The Chilbury Ladies' Choir(104)



I looked around the faces, smiling, enjoying it, and I felt her becoming more comfortable, letting her voice ring out to fill the great hall. Before I knew it, she was in the second verse, her hips swaying slightly as she sang, smiling at the audience.

Then I saw someone vaguely familiar.

He was standing at the back, slightly to the right. I couldn’t work out if it was really him at first. He looked different. His hair was shorter, his clothes less formal. Was he an apparition?

He smiled and winked at her, slow and measured, and I knew that it truly was him. That he was alive. Come to find her.

She stopped singing. Her words just petered out as she gazed over at him. I saw his mouth move, saying something silently through the air. I love you. And I love you, too, she mouthed back to him over the crowds.

Mrs. Quail had carried on playing, even though Venetia had stopped singing, and I quickly found my feet and darted across the stage to her, carrying on from where she left off. She turned and looked at me, trepidation in her eyes, and headed to the steps off the stage. I carried on singing as she made her way through the crowds, people parting to let her through, making a path for her, until she reached Mr. Slater.

There they stood, a few feet apart, looking at each other, until someone nudged her forward, and they fell into each other’s arms, kissing like people do in the movies. It was the most romantic moment I’ve ever seen. Everyone around them cheered, and soon the whole hall was alight with a roar of celebration. In this bleak world, there is at least one thing that we have left. Love.

He took her hand and led her through the crowds to the door, and they disappeared into the night together.

I carried on singing, thinking of being alone, the end of my future with Henry. How ridiculous it all seems now, that I was so smitten that I’d do something so stupid and childish.

But then I thought of all the wonderful people that I have in my life: Mama has suddenly become more herself, Venetia has become a friend, Silvie is part of our family for now, and Rose, too, and even Tom, in his small, adoring way, could be considered a new friend. And the choir, almost like a family of friends and neighbors all standing by each other. You see, I’m not alone anymore. None of us are.

The crowd roared with pleasure as the song came to a close. It took a minute for me to realize that they were clapping for me—I had quite forgotten my butterflies.

“Let’s go straight into your solo, Kitty,” Mrs. Tilling said, turning to Mrs. Quail for the introduction, and before I knew it I was smiling around the crowd waiting for the moment to come in. It was that wonderful, soaring song, “Somewhere over the Rainbow.”

After the sweeping low-high of the first notes, the audience cheered their approval, and I couldn’t help beaming a smile through the entire song, the words spilling seamlessly out of my mouth and filling the hall with a glowing, radiant hope.

At the end, the applause burst forth like thunder, with people calling and whistling. I felt my eyes fill with tears. My singing had been a success!

Soon I was surrounded by the rest of the choir, congratulating me and getting their music ready for the rest of the show. Mrs. Tilling took her baton and led us into the next tune, another jazz number, and we found ourselves swinging our hips to the rhythm, the crowds joining in. It was so much fun. Following that, we had the sing-along, finishing off with a very hearty version of “There’ll Always Be an England.”

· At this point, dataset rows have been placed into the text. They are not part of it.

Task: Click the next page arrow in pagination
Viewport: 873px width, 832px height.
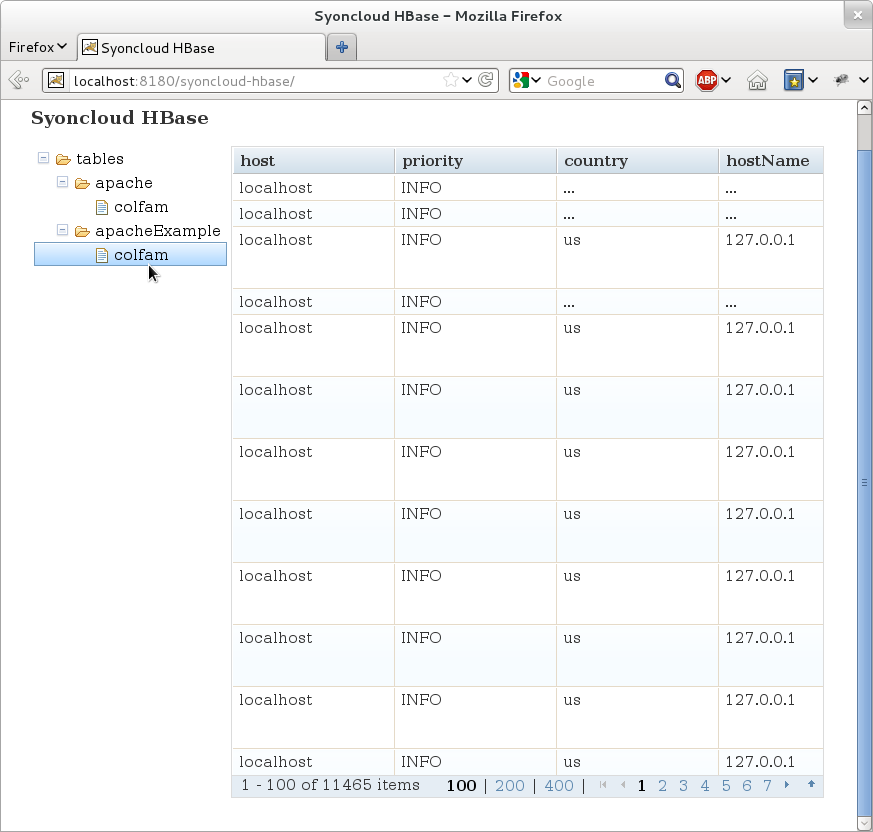Action: tap(786, 786)
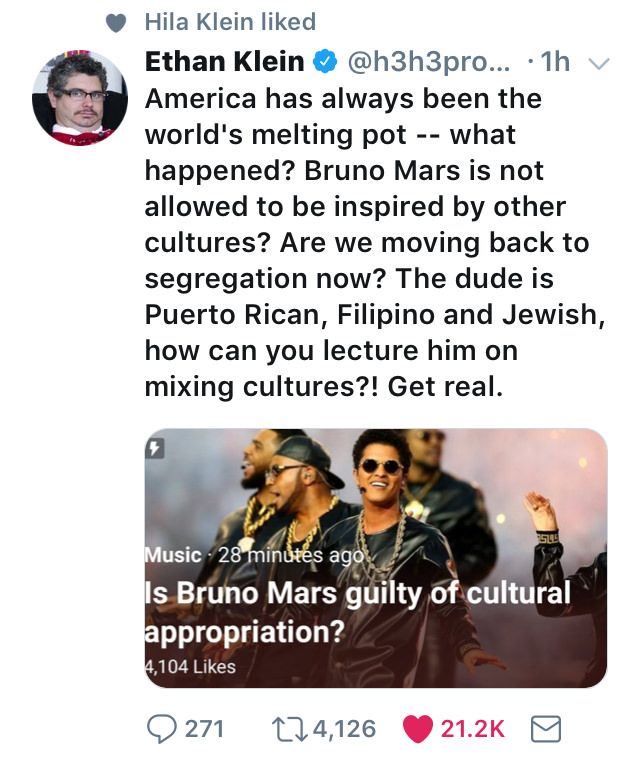Reply using the speech bubble icon
640x757 pixels.
163,729

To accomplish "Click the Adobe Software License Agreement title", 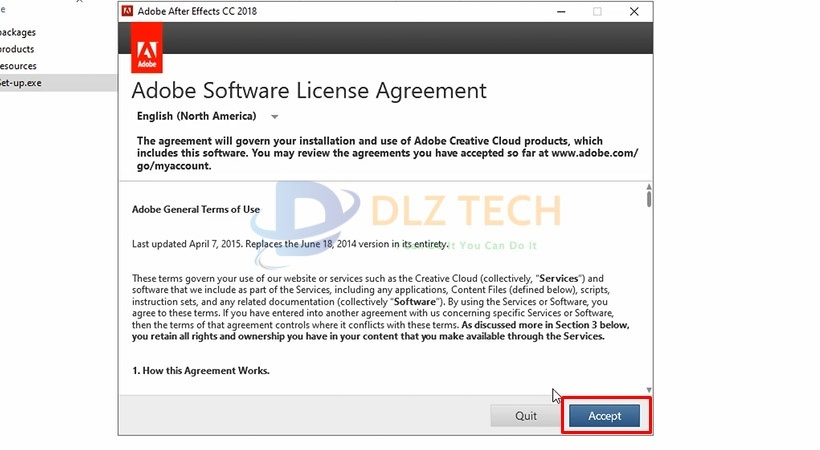I will (309, 90).
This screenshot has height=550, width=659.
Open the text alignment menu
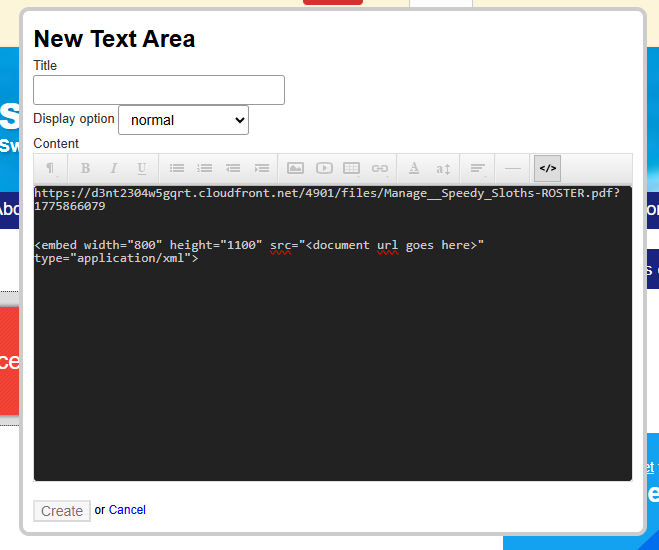tap(478, 168)
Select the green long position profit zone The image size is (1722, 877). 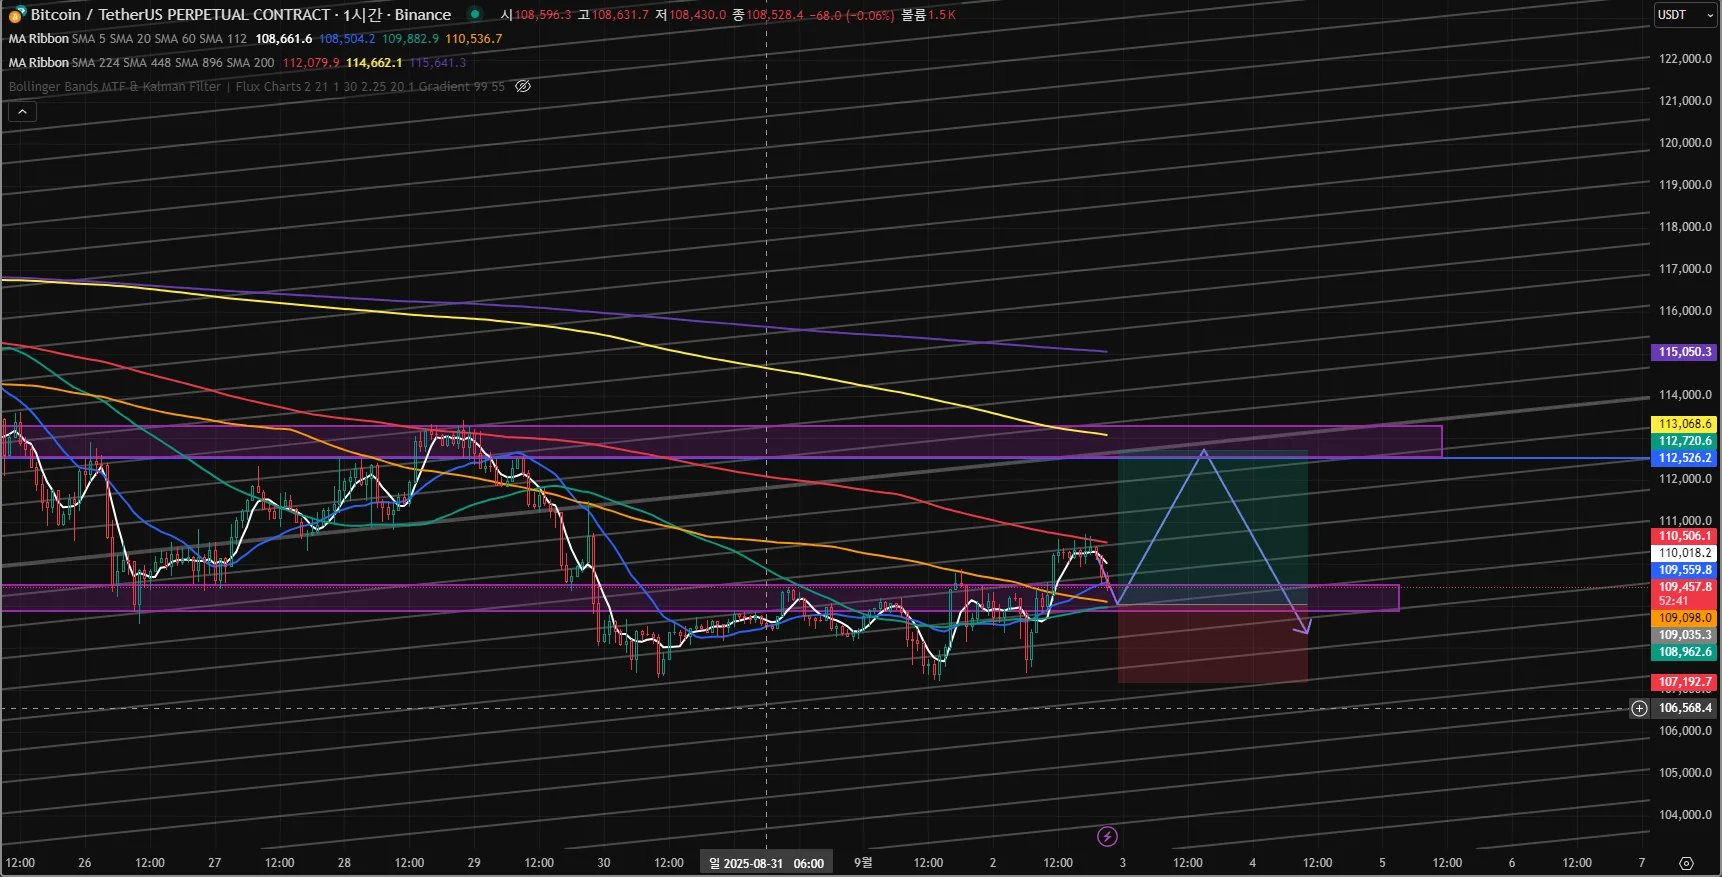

“You were right, Kitty,” Mrs. Tilling said, as the applause continued and we took bow after bow. “There’s nothing like a good song to cheer us all up.”

“Thanks to you, Mrs. Tilling, for taking over the choir.”

The calls for “more” and “encore” continued, and Mrs. B. bustled forward and nudged Mrs. Tilling. “Shall we give them another one?”

Mrs. Tilling looked around at our eager eyes. “I don’t see why not,” she said, and raised her baton one final time. “Let’s sing ‘The World Will Sing Again.’?”

We’d only rehearsed it a few times, but it was one of the most tearful songs, thinking of the bereaved and filling them with some kind of hope. Mrs. Tilling waited for the hall to be completely hushed before holding up her baton and leading us in. We sang it plainly, letting the words speak for themselves, their intertwining mixture of despair and hope, of smashed dreams and brave smiles, of the blackest night quietly overcome with the new light of daybreak. It was a magic moment—you could have heard a pin drop, the audience was so quiet. Respectful, I’d say, of everyone there who’d lost someone, or with loved ones away, in danger.

When we finished, there was a long moment of silence, a prayer perhaps, before a slow applaud began, rippling around the crowded room like a growing tide. There were no cheers, no whistles, just the dense resonance of hundreds of people sounding their support to those who’d lost someone, to those who didn’t know how to carry on.

After it had died down, we went to see if there were any refreshments (which there weren’t) and meet people. All of Chilbury had turned up, including Henry (who Venetia and I have renamed Horrible Henry), who was talking animatedly to a uniformed woman who looked like an especially brutish bulldog.

“That’s Lady Constance Worthing, Lady Worthing’s daughter,” Mrs. Tilling whispered, a little laugh trembling her voice. “I am surprised Henry’s succumbed to Mrs. B.’s wishes.”